Distributed Systems DIST · 01 · 01

CAP in practice: consistency vs availability during inevitable partitions

Network partitions are inevitable. The only choice you get is to trade off consistency (correctness) against availability (responsiveness) during partitions. PACELC maps this trade-off when the system is healthy, trading latency for consistency.

DIST Junior ◷ 15 min

Level

FoundationsJuniorMiddleSenior

Already know this unit? Take a 1-minute quick check →

An undersea fiber cable between Virginia and Dublin is severed by a deep-sea trawler. Instantly, cross-Atlantic round-trip latency spikes from 67 ms to a black hole of 100% packet loss. In Virginia, database replicas continue to accept customer orders, incrementing account balances. In Dublin, users click “Buy Now” and are met with either a spinning loader that eventually times out with an HTTP 504, or they successfully place orders that read stale, pre-partition balances—causing massive overdrafts. The engineers on-call did not choose to have a partition; physics forced it upon them. Their only actual choice was how their code behaved during those three hours of network silence.

In the next fifteen minutes you will see why “pick two” is a dangerous myth, how the formal definitions of C and A differ from marketing copy, and what PACELC adds for the 99.9% of time when the network is healthy.

The Myth of “Pick Two”

For decades, the CAP Theorem has been taught as a simple menu: pick any two out of Consistency (C), Availability (A), and Partition Tolerance (P). This is a dangerous simplification.

In a physical network, you do not get to choose “Partition Tolerance”. The network is a shared, imperfect medium. Fibers are cut, switches experience bufferbloat, BGP routes flap, and virtualized network interfaces experience transient pauses during hypervisor migrations. Because partitions are inevitable, P is mandatory.

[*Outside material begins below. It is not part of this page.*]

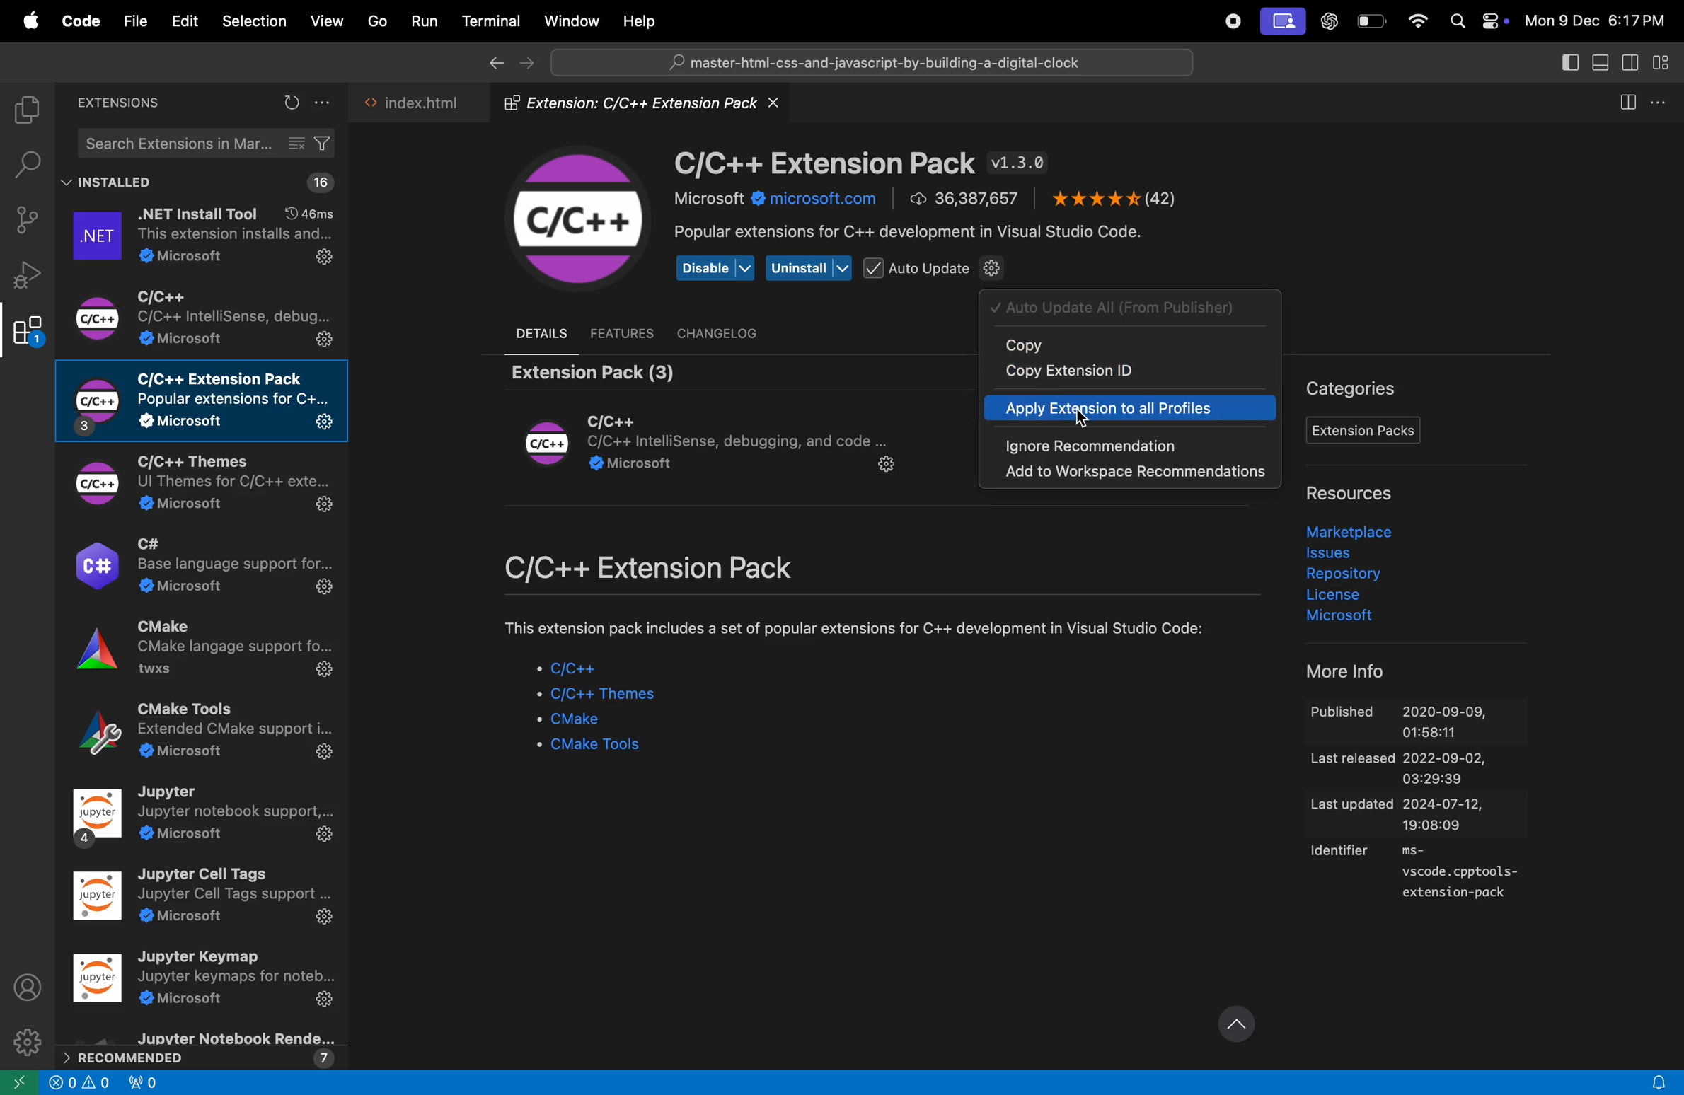  Describe the element at coordinates (1422, 721) in the screenshot. I see `Published` at that location.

Therefore, the only real choice is binary and only arises when a partition occurs:

Choose Consistency (CP): Deny the request or return an error to ensure that no stale or conflicting data is ever read or written. Correctness is absolute.
Choose Availability (AP): Accept the request and return whatever local data is available, even if it is stale or will conflict with another partition. Responsiveness is absolute.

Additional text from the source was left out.